Recorded data:
Start of Block

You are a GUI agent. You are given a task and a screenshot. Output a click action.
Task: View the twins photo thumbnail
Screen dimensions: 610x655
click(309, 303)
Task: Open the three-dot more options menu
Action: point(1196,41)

End of Block

WHAT IS REQUIRED
Print out each record above exactly, with nothing omitted.

REPLY TO THE TASK
You are a GUI agent. You are given a task and a screenshot. Output a click action.
Task: View the twins photo thumbnail
Screen dimensions: 610x655
click(309, 303)
Task: Open the three-dot more options menu
Action: point(1196,41)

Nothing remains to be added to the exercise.